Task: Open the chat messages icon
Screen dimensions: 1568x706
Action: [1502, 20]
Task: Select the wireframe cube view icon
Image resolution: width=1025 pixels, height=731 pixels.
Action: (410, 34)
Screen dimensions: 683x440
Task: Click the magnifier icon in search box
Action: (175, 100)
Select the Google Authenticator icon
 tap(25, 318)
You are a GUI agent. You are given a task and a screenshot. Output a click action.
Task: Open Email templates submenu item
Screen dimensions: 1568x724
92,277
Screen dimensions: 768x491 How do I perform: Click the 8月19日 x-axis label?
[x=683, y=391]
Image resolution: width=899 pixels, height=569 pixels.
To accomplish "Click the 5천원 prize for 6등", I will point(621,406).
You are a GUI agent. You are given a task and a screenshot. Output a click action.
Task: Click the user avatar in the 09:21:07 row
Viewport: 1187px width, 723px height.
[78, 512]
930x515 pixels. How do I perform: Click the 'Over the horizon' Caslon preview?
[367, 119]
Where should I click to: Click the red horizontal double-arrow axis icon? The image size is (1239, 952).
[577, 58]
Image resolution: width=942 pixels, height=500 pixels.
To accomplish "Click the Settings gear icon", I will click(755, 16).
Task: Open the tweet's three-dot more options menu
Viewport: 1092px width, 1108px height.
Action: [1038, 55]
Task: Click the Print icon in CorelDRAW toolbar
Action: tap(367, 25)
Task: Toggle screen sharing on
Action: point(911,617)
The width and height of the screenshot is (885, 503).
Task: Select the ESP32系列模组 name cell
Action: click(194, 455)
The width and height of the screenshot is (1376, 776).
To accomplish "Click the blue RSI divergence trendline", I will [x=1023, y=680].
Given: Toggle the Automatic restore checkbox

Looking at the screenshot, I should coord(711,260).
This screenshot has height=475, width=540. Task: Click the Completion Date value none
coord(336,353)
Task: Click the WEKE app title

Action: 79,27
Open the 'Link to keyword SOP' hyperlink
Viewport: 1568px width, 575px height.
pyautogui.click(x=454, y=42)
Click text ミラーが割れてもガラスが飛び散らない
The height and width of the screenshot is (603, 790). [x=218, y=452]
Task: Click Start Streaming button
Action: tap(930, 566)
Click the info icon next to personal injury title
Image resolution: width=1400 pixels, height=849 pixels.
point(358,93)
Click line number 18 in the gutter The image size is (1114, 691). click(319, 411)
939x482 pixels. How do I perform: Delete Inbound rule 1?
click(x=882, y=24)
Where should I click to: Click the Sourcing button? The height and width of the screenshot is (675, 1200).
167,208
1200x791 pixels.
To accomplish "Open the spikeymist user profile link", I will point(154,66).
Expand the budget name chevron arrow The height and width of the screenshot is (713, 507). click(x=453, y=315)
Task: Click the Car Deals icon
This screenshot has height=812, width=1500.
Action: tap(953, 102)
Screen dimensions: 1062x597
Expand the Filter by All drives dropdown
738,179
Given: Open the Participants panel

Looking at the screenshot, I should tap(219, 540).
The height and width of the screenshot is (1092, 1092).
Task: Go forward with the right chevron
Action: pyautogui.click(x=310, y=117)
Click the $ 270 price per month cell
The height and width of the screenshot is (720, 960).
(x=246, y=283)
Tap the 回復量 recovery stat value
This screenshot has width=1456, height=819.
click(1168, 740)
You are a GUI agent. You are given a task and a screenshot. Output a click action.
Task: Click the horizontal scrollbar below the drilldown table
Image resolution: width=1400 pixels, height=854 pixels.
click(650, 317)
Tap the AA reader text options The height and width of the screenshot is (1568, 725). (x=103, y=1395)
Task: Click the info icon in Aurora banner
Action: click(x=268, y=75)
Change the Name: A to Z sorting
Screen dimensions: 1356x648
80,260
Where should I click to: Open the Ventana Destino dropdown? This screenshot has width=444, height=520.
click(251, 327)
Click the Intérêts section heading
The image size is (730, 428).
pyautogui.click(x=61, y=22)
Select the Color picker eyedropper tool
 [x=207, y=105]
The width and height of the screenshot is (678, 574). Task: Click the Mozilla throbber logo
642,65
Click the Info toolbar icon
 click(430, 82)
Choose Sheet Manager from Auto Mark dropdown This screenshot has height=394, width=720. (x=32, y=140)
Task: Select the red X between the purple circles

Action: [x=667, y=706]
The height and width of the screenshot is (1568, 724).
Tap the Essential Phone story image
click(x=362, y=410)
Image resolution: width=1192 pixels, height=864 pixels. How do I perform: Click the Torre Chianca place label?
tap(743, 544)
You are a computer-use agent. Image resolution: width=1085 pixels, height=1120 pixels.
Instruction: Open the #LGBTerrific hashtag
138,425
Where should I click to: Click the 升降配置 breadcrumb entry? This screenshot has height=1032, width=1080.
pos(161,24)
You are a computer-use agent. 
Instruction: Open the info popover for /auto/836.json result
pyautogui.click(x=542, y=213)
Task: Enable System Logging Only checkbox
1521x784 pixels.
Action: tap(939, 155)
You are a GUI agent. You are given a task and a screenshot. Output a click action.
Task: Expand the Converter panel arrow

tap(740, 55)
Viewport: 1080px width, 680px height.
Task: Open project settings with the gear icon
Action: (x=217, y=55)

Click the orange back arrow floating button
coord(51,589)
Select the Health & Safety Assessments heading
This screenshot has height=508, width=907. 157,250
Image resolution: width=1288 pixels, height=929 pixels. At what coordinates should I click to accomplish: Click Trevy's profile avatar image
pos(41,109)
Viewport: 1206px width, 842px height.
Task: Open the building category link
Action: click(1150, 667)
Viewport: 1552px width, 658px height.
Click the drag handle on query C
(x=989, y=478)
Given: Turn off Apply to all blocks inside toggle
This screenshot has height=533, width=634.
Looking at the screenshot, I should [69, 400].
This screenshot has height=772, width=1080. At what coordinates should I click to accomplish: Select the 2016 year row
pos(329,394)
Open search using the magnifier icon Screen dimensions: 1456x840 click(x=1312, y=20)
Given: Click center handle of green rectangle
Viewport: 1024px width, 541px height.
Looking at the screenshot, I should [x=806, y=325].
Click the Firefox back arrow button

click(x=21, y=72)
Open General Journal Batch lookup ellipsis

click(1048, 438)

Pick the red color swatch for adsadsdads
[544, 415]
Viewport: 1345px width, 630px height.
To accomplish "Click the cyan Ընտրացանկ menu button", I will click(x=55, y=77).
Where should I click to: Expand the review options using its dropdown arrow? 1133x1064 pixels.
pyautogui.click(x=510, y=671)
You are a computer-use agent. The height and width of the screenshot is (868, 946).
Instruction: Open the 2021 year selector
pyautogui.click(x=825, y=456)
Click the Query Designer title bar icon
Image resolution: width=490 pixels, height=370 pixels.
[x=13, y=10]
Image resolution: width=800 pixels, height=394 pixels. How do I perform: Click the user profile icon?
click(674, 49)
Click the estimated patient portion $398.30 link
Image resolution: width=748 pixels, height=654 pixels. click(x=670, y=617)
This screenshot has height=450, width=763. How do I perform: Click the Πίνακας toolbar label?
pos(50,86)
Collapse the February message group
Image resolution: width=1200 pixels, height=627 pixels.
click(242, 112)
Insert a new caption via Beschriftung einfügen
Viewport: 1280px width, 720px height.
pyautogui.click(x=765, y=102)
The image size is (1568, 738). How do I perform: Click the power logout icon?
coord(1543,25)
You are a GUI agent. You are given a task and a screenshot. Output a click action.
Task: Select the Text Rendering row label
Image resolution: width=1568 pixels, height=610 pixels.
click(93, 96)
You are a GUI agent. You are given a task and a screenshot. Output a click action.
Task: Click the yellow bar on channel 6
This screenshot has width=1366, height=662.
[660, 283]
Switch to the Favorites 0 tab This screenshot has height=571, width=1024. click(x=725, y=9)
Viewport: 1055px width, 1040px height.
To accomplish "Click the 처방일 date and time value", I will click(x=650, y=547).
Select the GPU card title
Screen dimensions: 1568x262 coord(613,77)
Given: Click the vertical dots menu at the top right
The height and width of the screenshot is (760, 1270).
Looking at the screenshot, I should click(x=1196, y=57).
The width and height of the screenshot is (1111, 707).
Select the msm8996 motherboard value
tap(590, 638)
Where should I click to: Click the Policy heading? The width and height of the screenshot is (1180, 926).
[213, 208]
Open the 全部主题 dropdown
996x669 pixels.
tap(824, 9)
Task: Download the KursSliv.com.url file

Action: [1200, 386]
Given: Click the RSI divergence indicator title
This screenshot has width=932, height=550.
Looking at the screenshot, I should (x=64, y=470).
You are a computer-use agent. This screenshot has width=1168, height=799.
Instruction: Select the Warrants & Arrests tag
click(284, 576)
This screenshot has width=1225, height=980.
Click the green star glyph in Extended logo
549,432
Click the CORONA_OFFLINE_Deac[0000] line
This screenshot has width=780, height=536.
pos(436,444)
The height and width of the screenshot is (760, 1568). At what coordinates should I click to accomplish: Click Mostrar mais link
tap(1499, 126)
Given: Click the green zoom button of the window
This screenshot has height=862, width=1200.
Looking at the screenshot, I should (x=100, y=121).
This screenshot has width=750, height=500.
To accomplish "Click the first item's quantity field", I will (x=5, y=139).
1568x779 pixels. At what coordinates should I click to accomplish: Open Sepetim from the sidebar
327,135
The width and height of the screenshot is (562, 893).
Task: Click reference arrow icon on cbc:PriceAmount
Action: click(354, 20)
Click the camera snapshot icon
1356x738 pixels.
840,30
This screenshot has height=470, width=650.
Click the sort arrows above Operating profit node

· · · · · · ·

# [Task to carry out]
Those lines above that contain the string "will" should be returned.

# [Answer to the exercise]
To accomplish "Click the 5천원 prize for 6등", I will point(621,406).
To accomplish "Click the Settings gear icon", I will click(755, 16).
To accomplish "Click the blue RSI divergence trendline", I will [x=1023, y=680].
To accomplish "Open the spikeymist user profile link", I will point(154,66).
To accomplish "Click the cyan Ընտրացանկ menu button", I will click(x=55, y=77).
To accomplish "Click the 처방일 date and time value", I will click(x=650, y=547).
To accomplish "Click the first item's quantity field", I will (x=5, y=139).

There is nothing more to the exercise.